Content starts
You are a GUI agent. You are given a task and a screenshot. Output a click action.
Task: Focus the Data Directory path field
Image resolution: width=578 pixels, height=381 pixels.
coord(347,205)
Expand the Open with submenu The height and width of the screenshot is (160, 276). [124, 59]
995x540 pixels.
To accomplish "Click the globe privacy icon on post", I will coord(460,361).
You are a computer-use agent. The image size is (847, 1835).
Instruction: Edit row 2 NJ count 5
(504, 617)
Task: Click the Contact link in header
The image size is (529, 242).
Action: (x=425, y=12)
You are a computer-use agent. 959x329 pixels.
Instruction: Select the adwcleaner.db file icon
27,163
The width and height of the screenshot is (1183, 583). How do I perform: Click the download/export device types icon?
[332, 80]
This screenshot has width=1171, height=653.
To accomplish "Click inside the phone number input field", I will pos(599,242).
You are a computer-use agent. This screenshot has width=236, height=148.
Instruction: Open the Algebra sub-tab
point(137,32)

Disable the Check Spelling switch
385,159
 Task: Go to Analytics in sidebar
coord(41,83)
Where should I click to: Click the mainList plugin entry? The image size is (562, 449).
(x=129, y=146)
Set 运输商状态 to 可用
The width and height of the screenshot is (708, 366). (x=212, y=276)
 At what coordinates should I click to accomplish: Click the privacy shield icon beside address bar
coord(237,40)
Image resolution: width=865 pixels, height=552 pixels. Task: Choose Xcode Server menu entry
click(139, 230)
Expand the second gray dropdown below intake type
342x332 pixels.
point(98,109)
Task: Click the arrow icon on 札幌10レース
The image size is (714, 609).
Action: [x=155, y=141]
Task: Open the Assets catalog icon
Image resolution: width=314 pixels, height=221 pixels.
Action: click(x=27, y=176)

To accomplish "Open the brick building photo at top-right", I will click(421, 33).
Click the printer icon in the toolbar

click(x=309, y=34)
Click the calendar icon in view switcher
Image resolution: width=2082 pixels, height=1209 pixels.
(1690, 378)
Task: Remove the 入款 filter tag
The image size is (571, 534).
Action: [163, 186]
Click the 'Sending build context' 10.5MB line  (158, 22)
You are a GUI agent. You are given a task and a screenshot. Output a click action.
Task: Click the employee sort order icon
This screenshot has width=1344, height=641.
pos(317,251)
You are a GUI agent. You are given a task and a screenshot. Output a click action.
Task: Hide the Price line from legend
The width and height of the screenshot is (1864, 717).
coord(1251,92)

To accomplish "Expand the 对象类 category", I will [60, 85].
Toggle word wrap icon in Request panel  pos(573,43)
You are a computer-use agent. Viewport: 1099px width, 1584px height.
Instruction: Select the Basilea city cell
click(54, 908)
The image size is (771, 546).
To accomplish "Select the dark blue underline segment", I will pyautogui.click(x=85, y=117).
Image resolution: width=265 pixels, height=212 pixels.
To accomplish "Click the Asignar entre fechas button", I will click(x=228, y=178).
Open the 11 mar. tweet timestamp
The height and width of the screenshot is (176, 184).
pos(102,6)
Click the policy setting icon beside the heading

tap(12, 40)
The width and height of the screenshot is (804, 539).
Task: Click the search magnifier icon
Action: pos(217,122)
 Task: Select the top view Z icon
Content ends
• WORK REQUEST: Repeat the material exactly, please, so that each line matches its source.

• RESULT OF THE TASK:
You are a GUI agent. You are given a task and a screenshot. Output a click action.
Task: Focus the Data Directory path field
Image resolution: width=578 pixels, height=381 pixels.
coord(347,205)
Expand the Open with submenu The height and width of the screenshot is (160, 276). [124, 59]
995x540 pixels.
To accomplish "Click the globe privacy icon on post", I will coord(460,361).
You are a computer-use agent. The image size is (847, 1835).
Instruction: Edit row 2 NJ count 5
(504, 617)
Task: Click the Contact link in header
The image size is (529, 242).
Action: (x=425, y=12)
You are a computer-use agent. 959x329 pixels.
Instruction: Select the adwcleaner.db file icon
27,163
The width and height of the screenshot is (1183, 583). How do I perform: Click the download/export device types icon?
[332, 80]
This screenshot has width=1171, height=653.
To accomplish "Click inside the phone number input field", I will pos(599,242).
You are a computer-use agent. This screenshot has width=236, height=148.
Instruction: Open the Algebra sub-tab
point(137,32)

Disable the Check Spelling switch
385,159
 Task: Go to Analytics in sidebar
coord(41,83)
Where should I click to: Click the mainList plugin entry? The image size is (562, 449).
(x=129, y=146)
Set 运输商状态 to 可用
The width and height of the screenshot is (708, 366). (x=212, y=276)
 At what coordinates should I click to accomplish: Click the privacy shield icon beside address bar
coord(237,40)
Image resolution: width=865 pixels, height=552 pixels. Task: Choose Xcode Server menu entry
click(139, 230)
Expand the second gray dropdown below intake type
342x332 pixels.
point(98,109)
Task: Click the arrow icon on 札幌10レース
The image size is (714, 609).
Action: [x=155, y=141]
Task: Open the Assets catalog icon
Image resolution: width=314 pixels, height=221 pixels.
Action: click(x=27, y=176)

To accomplish "Open the brick building photo at top-right", I will click(421, 33).
Click the printer icon in the toolbar

click(x=309, y=34)
Click the calendar icon in view switcher
Image resolution: width=2082 pixels, height=1209 pixels.
(1690, 378)
Task: Remove the 入款 filter tag
The image size is (571, 534).
Action: [163, 186]
Click the 'Sending build context' 10.5MB line  (158, 22)
You are a GUI agent. You are given a task and a screenshot. Output a click action.
Task: Click the employee sort order icon
This screenshot has width=1344, height=641.
pos(317,251)
You are a GUI agent. You are given a task and a screenshot. Output a click action.
Task: Hide the Price line from legend
The width and height of the screenshot is (1864, 717).
coord(1251,92)

To accomplish "Expand the 对象类 category", I will [60, 85].
Toggle word wrap icon in Request panel  pos(573,43)
You are a computer-use agent. Viewport: 1099px width, 1584px height.
Instruction: Select the Basilea city cell
click(54, 908)
The image size is (771, 546).
To accomplish "Select the dark blue underline segment", I will pyautogui.click(x=85, y=117).
Image resolution: width=265 pixels, height=212 pixels.
To accomplish "Click the Asignar entre fechas button", I will click(x=228, y=178).
Open the 11 mar. tweet timestamp
The height and width of the screenshot is (176, 184).
pos(102,6)
Click the policy setting icon beside the heading

tap(12, 40)
The width and height of the screenshot is (804, 539).
Task: Click the search magnifier icon
Action: pos(217,122)
 Task: Select the top view Z icon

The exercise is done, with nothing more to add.